Trinity Walk is a shopping centre  in Wakefield, West Yorkshire. England.  Opened on 6 May 2011, Wakefield Council describe it as "the most important City Centre development for more than 20 years." The centre was built to supplement the larger Ridings Centre.

Retail scheme

Trinity Walk is 500,000 sq ft partially enclosed shopping centre with over 55 stores and 1000 car parking spaces, with access from Wakefield’s inner city ring road (A61) and the main bus station. The centre contains major stores, including an 8,500 m² Sainsbury's and retailers Next, New Look, and Pandora.

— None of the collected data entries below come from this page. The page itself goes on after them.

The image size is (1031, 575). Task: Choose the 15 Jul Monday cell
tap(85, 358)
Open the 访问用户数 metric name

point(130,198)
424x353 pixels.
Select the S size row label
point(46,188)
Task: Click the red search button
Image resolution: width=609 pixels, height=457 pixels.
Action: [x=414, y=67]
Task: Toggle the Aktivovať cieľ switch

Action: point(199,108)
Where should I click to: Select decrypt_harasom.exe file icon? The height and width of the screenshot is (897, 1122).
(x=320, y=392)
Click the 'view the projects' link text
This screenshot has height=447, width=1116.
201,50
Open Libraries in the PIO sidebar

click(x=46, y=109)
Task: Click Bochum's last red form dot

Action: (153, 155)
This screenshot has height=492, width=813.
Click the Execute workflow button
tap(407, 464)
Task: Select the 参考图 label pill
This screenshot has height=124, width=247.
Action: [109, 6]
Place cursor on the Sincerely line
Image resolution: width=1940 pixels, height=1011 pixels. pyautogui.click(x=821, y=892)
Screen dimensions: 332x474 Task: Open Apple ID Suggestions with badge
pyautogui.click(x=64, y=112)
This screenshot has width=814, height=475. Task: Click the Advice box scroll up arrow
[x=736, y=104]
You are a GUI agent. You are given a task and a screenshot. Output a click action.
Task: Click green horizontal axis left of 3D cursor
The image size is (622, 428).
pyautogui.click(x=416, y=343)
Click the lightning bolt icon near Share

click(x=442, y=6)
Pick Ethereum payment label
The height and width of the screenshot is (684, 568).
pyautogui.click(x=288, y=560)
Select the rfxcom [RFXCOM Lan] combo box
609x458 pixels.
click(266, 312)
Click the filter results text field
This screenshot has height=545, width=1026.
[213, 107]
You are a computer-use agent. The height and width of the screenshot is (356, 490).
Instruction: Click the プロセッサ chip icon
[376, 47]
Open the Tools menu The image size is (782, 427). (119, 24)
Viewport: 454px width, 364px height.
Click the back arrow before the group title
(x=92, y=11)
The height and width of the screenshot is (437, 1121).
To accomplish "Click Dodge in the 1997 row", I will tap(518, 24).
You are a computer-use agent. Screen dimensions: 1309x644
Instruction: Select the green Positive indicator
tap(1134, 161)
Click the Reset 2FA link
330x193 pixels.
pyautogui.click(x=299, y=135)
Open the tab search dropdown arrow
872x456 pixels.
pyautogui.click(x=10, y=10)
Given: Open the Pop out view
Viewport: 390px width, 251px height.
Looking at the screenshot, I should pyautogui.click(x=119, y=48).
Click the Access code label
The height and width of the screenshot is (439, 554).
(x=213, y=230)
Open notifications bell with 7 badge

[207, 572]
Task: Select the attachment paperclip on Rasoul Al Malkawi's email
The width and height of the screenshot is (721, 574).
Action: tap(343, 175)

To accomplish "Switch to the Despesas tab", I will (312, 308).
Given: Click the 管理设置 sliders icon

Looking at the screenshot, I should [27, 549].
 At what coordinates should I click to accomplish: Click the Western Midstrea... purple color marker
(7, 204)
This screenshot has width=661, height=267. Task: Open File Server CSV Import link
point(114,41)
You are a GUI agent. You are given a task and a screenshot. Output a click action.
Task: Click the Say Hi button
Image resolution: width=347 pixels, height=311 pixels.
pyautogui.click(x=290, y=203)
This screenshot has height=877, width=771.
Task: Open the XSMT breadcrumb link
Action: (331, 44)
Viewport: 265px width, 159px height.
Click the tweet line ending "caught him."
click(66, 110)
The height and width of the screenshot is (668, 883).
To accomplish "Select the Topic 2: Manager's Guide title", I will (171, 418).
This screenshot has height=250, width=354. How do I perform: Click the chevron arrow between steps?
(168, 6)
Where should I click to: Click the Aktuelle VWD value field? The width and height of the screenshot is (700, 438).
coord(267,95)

The centre recorded its record year for footfall in 2015 with around 11.22 million shopping visits, up 4% on 2014. It also saw its busiest ever week in December 2015 after welcoming around 289,000 shoppers.

History

On 19 March 2009, it appeared that the development was going to fall victim to the credit crunch when KPMG were called in as administrators as the Anglo Irish Bank withdrew its support for the project. Building work stopped and the steel structure stood half finished.

The scheme was rescued in early 2010 by a consortium who bought the development from administrators - a joint venture company comprising Sovereign Land, AREA Property Partners, and Shepherd Building Group.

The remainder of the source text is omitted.